In paragraph seven, Krause argues that Jesus, unlike all other savior and culture heroes, “is a figure situated in history.” Um. Dude. Literally every single ancient savior and culture hero was situated in history (see the works cited in OHJ across Ch. 5, especially Elements 31 and 45-48). He claims I “ignore actual academic scholarship.” The bibliography of peer reviewed scholarship I cite and rely on in OHJ extends to over fifty pages. Krause cites almost nothing, and not even anything published since 1985. And none of it relevant to any argument in OHJ. Who, then, is “ignoring actual academic scholarship”? Like, you know, the latest peer reviewed scholarship on this subject? Or the hundreds of studies since 1985 that I rely on in my bibliography?

If Krause had caught up on mainstream scholarship he would know his claim that “the gospels are not ‘mythological’ in nature but biographical” has been thoroughly refuted and is no longer the consensus. Quite the contrary, that’s now recognized to be a false dichotomy, and the mainstream view now is that the Gospels are indeed mythographies. And that shift in opinion across the field happened well before I published. I summarize all the latest findings and conclusions regarding that, with endless examples, in OHJ, Ch. 10. Krause might want to stop sticking his head in the sand and go read that before falsely claiming it doesn’t exist. Or making any other false claims about the state of mainstream scholarship today. “Mark’s source material is widely accepted as having come from many witnesses of Jesus’s life and ministry.” False. “[T]he Q-source … is hardly ‘a contested source’.” False. “[T]he gospels attributed to Matthew and Luke are widely accepted as having come from independent witness sources.” Also false—no one “witnessed” the Nativity, for example, so even if Matthew and Luke used any “sources” for that, it is widely agreed they were not “witness” sources. Krause even goes on to gullibly believe the authors of John when they claim “many other stories … exist from the many who knew Jesus of Nazareth.” Pro tip: hardly any mainstream scholar today believes even “John’s” Unnamed Beloved really existed, much less that the authors of John really had access to any accounts from anyone “who knew Jesus of Nazareth” (see my discussion in OHJ, Ch. 10.7). Krause is here aping Christian apologetics, not scholarship; likewise in his eighth paragraph, where he continues the same completely inaccurate claims about modern scholarly opinion.
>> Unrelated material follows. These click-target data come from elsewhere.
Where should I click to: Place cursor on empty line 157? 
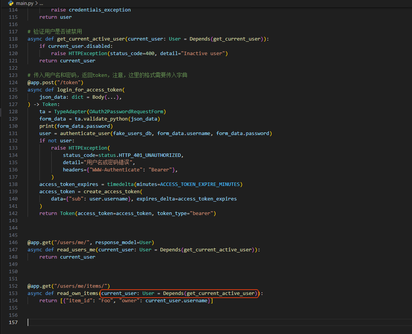[115, 323]
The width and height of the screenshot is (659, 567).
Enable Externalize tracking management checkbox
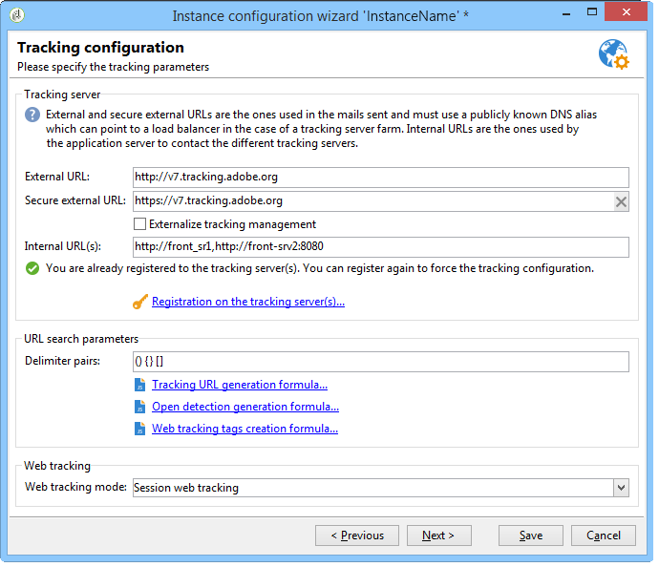point(139,224)
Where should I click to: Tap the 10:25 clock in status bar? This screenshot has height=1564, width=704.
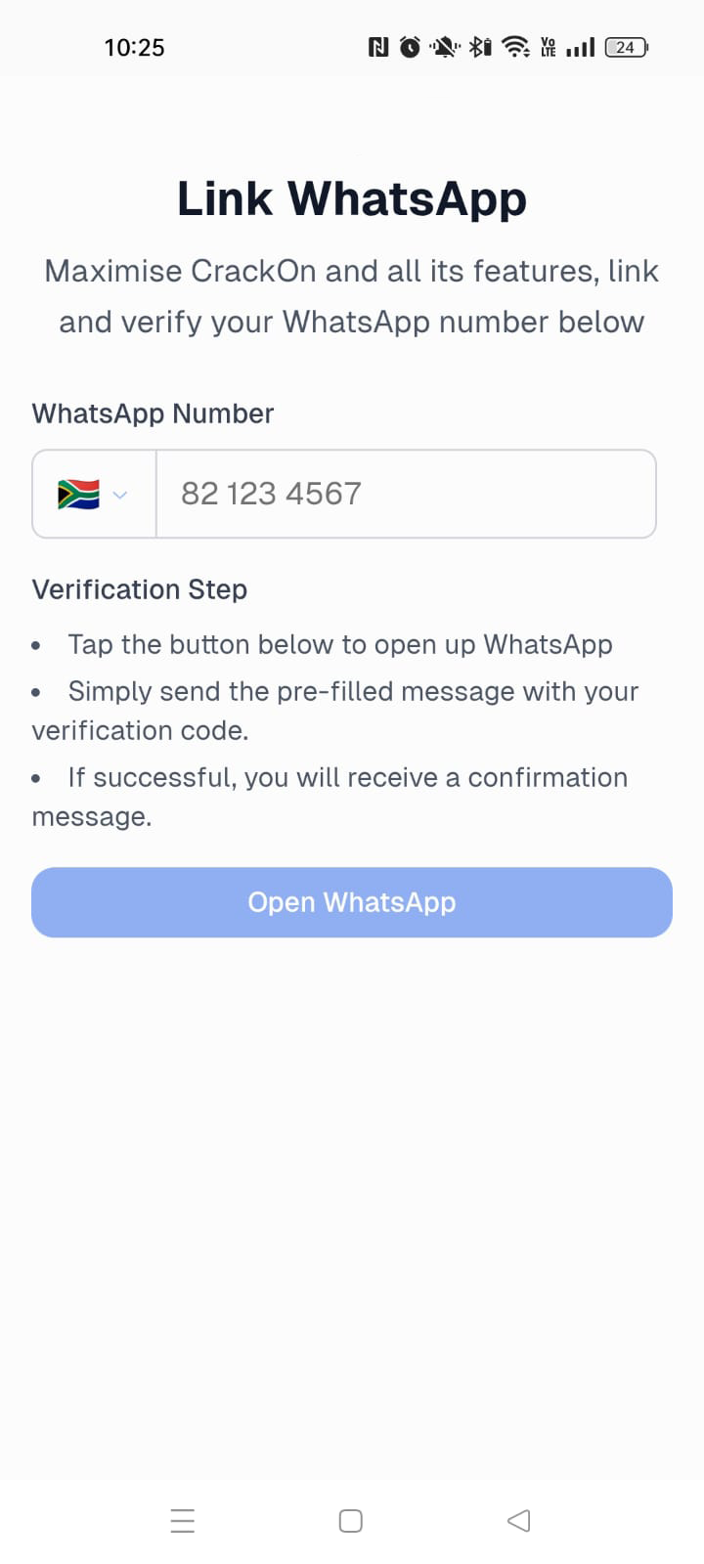[135, 47]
Krause then closes his article with a few paragraphs devoid of any relevant content on this issue, so I can conclude with what I’ve already illustrated. Historicists need to stop acting like this guy. They are only making their position look ridiculous. Which reminds the rest of us that, evidently, real Jesus mythicism must have a formidable case. Why else would these fellows so ardently avoid ever finding out what it really is? Why would they instead try to dissuade you from finding out either, with litanies of well-poisoning and ad hominem and lies? Really. Think about it.